Everything seemed so magical at the first year player's draft last night, didn't it? The gleaming, peach-fuzzy faces of the players, their weeping moms, the showmanship and warmth exuded by the Commissioner....
Yet we know from experience that not all of these young men will have fruitful baseball experiences. Some will have short or mediocre big league careers and some, like the subject of this 1993 Memphis Chicks baseball card -- a player who defines a misguided first-round selection -- will never get there at all.
Mets scouts saw something in Lee May, Jr. - something beyond his rather mundane .326 batting average, five homers and 15 RBI as a senior at Purcell Marian High School in Cincinnati. I'm guessing that what they saw was his name and his physique (if this card from seven years later is any indication as to what he looked like at 18) and took him with the 21st pick in the first round of the 1986 draft.

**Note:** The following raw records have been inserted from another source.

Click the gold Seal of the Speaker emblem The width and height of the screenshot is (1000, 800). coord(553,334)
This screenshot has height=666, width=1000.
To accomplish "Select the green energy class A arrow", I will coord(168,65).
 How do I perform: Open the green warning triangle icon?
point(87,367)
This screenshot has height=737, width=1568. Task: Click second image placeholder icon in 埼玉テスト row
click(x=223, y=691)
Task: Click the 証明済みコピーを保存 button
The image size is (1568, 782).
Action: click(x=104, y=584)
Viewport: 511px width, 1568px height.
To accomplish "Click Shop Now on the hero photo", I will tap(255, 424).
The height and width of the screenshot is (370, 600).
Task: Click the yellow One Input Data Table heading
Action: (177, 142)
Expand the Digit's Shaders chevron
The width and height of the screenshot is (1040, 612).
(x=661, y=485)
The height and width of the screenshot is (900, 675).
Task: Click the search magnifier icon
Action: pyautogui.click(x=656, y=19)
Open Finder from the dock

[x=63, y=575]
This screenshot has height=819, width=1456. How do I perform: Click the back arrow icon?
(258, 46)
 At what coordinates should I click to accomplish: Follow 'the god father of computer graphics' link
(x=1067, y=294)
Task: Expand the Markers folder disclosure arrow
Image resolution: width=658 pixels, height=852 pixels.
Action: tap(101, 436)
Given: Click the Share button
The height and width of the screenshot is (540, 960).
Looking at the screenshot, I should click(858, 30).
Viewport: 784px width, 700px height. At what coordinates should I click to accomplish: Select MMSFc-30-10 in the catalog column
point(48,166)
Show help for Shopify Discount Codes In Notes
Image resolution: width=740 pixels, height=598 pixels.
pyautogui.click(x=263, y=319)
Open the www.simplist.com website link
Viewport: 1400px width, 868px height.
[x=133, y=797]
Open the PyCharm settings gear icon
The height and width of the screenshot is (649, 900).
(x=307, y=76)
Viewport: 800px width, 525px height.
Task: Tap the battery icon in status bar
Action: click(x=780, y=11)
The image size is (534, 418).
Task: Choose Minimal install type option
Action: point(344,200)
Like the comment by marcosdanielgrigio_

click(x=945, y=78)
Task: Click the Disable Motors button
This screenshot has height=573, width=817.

It had to be apparent almost from the start that Lee was never going to make it out of the minors. In his first year in rookie ball, playing against a group of his young peers, he managed two extra base hits in 213 plate appearances and finished the year with a .480 OPS. (That's to go along with an .880 fielding average in the outfield!) That's probably what you might expect if the Mets had placed him AA or AAA to start his career. Has anyone who reached the majors ever had an inaugural season so short on promise? May was back in rookie ball the next year -- which is kind of like repeating the first grade - and he did improve a little.
If he had been taken in a lower round or hadn't had the lineage, would the Mets organization kept him around as long as they did? Three years after being drafted, May was still playing in the short-season New York-Penn League. He was even promoted as high as AAA in 1991, in spite of a .554 OPS at AA. The transcendence never took place, however, and his playing days ended soon after that.
Happily for May, he has made a career for himself in baseball.